WHAT YOU WILL DO: All that is needed is each line of the entries holding the word "agent", copied as it stands.

Records from a collection:
########

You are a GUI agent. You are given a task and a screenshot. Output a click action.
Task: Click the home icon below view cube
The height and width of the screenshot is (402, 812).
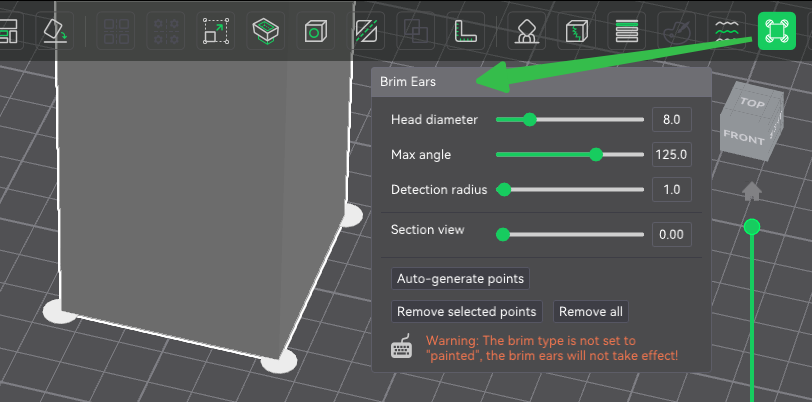[752, 190]

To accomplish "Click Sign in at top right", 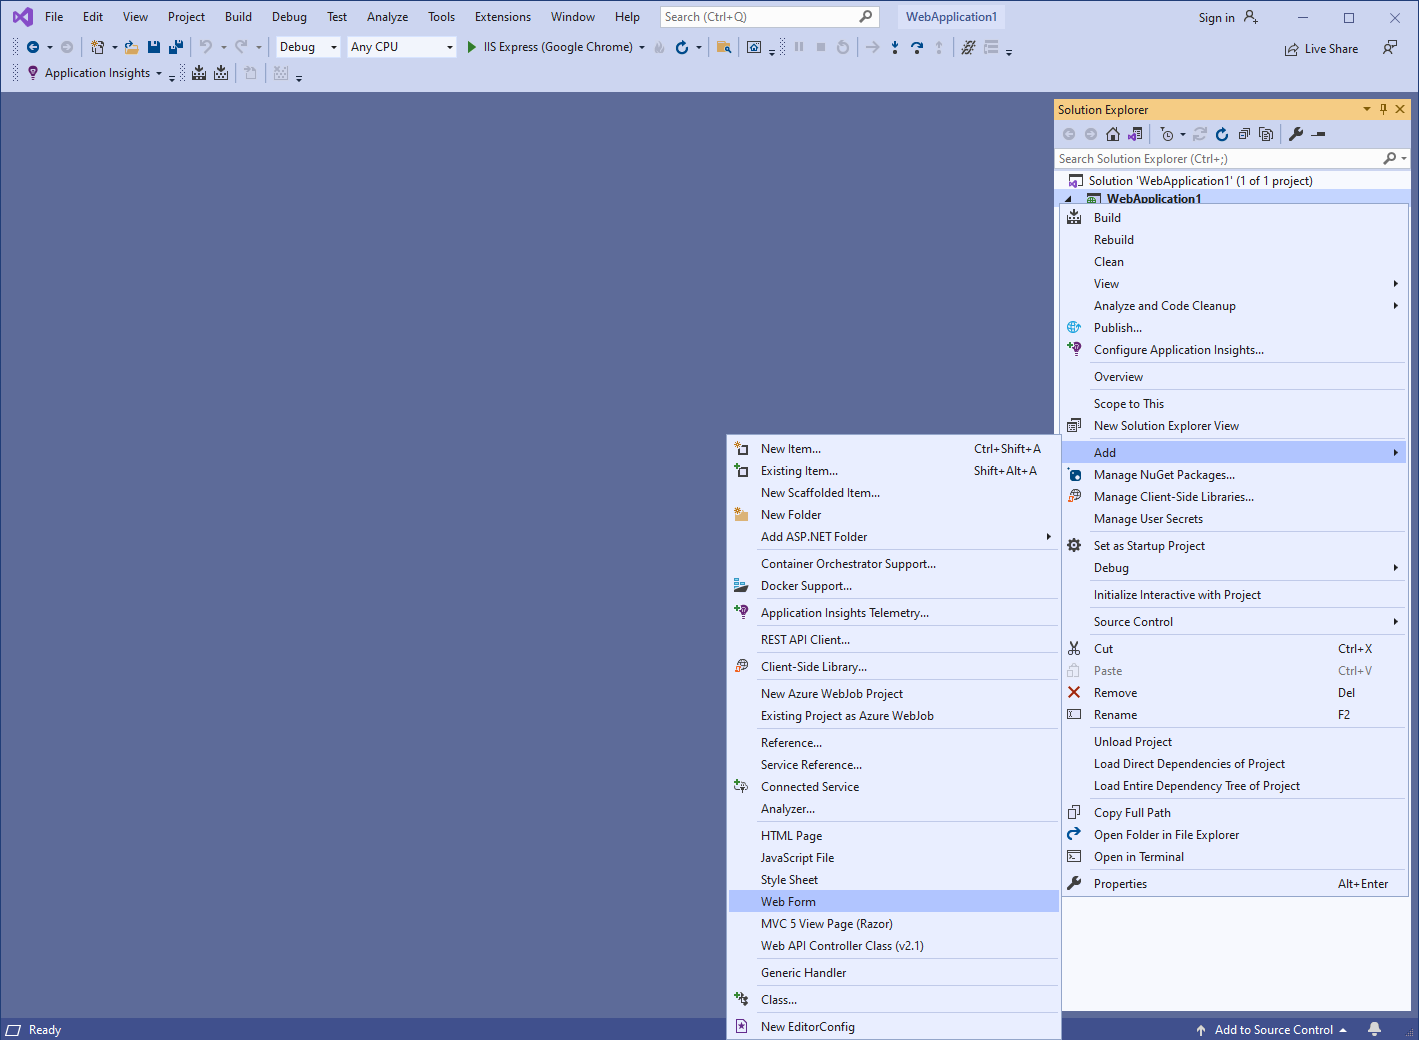I will click(1216, 18).
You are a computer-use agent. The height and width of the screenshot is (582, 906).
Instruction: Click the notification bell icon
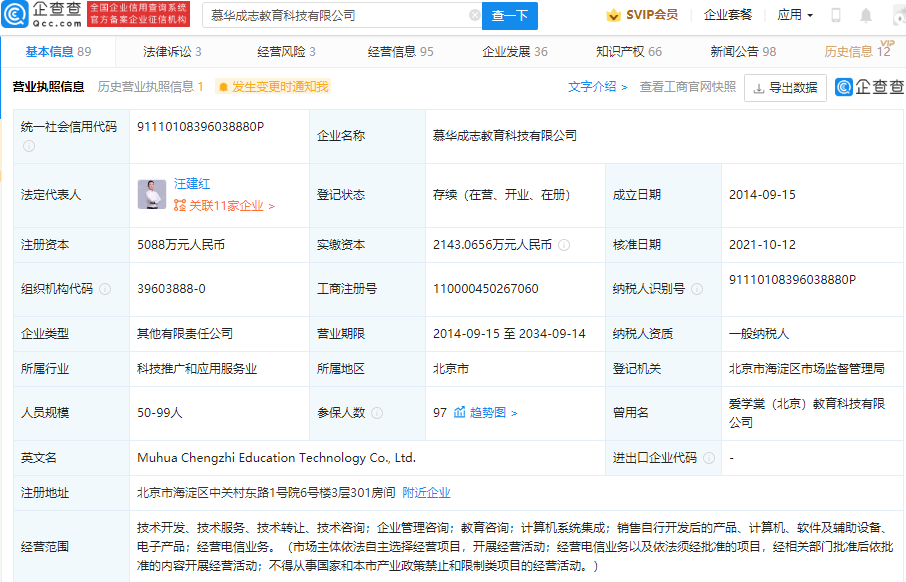pos(866,15)
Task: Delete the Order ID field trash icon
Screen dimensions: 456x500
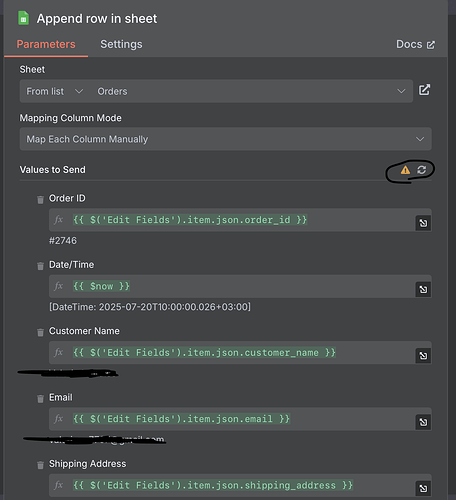Action: pos(40,199)
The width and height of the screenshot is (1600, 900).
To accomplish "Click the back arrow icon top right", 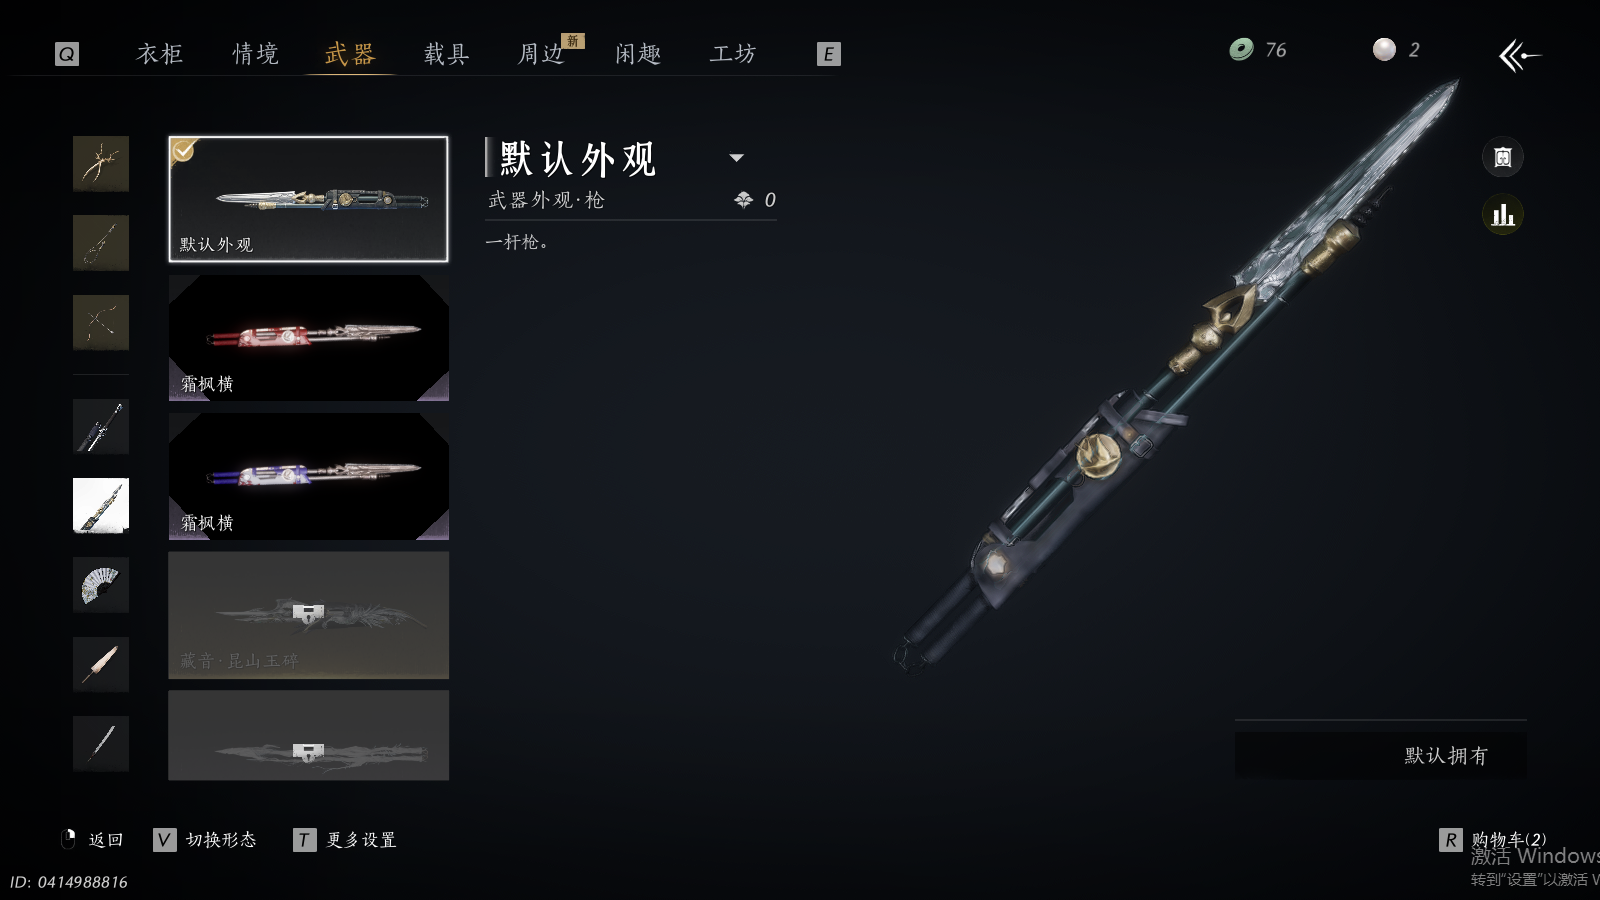I will point(1520,55).
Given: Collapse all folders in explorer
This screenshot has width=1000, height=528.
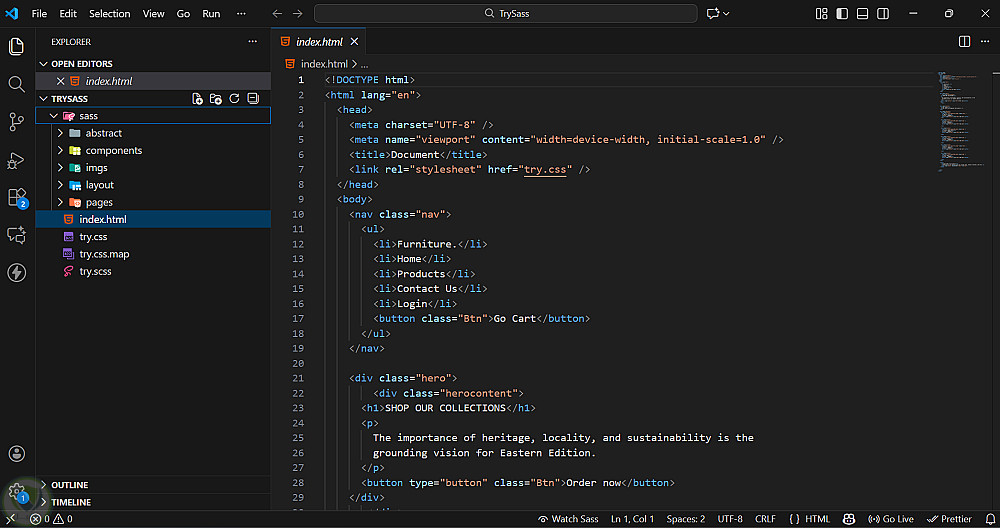Looking at the screenshot, I should pyautogui.click(x=253, y=99).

########

REPLY TO THE TASK:
You are a GUI agent. You are given a task and a screenshot. Output a click action.
You are a computer-use agent. The height and width of the screenshot is (582, 906).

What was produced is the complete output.